*** GIVEN INFORMATION Section Begins ***
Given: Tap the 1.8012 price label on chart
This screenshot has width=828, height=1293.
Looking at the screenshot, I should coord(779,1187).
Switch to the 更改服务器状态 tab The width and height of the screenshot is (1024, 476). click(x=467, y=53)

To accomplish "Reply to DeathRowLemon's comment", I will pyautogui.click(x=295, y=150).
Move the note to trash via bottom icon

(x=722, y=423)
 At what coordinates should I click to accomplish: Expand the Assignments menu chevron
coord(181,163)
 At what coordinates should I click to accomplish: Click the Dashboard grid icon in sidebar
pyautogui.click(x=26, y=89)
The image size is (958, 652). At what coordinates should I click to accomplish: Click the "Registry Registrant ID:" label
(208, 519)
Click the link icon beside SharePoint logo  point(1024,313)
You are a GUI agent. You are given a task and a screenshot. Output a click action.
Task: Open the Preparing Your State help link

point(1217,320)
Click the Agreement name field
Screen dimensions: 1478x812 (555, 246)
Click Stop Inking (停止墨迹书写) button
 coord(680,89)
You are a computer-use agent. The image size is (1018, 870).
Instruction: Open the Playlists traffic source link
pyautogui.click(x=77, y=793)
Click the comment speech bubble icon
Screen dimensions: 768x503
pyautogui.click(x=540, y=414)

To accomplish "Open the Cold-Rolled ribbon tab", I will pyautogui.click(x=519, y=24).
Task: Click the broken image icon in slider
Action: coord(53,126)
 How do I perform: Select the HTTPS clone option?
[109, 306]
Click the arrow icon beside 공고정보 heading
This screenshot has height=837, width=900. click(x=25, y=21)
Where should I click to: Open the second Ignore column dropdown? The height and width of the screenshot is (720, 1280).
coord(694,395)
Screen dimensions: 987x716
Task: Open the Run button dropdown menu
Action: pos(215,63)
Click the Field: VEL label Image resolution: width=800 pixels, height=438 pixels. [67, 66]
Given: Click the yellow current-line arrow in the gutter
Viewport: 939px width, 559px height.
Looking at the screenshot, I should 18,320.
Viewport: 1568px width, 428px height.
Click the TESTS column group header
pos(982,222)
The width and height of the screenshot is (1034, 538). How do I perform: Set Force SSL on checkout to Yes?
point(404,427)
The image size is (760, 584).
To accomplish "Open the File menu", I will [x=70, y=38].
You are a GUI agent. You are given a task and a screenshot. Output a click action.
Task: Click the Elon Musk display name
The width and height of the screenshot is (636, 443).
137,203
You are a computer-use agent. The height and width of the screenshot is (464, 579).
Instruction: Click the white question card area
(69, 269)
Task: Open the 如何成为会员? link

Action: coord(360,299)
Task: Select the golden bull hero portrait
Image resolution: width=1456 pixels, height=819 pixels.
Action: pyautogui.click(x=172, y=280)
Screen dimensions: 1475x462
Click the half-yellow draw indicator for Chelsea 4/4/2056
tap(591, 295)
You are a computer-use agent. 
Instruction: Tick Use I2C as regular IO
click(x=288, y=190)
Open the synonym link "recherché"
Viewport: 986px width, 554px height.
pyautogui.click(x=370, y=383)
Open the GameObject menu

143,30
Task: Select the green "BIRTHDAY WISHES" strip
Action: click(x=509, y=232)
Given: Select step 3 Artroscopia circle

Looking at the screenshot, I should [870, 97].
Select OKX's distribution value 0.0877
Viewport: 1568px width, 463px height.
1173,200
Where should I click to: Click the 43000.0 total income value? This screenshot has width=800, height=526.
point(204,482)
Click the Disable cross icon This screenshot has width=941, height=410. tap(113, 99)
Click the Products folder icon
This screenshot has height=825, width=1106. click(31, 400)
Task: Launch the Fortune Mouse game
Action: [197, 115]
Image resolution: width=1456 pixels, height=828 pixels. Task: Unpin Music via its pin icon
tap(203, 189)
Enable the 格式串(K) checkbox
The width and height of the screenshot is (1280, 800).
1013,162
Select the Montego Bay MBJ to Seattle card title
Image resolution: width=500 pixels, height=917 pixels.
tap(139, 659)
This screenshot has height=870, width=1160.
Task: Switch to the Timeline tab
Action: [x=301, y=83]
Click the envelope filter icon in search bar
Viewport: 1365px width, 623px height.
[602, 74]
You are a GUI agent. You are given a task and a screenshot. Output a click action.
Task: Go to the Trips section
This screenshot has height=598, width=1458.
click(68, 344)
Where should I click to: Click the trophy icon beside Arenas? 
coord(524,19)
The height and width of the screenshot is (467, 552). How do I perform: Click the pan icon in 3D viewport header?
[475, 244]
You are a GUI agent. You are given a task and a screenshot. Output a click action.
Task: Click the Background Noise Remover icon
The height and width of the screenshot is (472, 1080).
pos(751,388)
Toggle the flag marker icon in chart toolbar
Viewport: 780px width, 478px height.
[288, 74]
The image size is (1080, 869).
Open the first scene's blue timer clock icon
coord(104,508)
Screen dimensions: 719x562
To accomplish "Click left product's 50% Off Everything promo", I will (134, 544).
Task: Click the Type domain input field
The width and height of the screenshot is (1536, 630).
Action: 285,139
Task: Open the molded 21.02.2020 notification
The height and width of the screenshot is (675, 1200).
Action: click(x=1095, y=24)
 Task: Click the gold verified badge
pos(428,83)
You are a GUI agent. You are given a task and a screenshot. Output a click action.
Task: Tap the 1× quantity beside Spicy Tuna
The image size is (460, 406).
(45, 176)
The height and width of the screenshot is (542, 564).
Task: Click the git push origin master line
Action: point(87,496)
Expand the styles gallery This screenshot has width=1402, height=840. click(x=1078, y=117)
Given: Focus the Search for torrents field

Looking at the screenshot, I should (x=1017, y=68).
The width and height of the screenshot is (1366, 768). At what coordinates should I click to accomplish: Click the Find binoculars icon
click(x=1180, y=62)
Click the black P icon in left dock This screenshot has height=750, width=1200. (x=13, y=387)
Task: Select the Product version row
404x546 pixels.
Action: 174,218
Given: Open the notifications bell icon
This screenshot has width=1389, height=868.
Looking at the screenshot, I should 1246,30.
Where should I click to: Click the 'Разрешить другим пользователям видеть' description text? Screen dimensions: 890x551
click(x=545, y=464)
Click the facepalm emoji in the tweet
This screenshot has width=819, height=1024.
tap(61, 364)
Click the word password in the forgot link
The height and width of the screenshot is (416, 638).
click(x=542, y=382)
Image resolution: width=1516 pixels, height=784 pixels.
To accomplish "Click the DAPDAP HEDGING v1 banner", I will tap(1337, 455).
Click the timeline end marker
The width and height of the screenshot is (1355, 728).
*** GIVEN INFORMATION Section Ends ***
#### WORK TO BE COMPLETED:
The word "left" occurs on certain lines of the material; count those lines and respond with the number only.

#### SOLUTION FOR THIS TASK:
2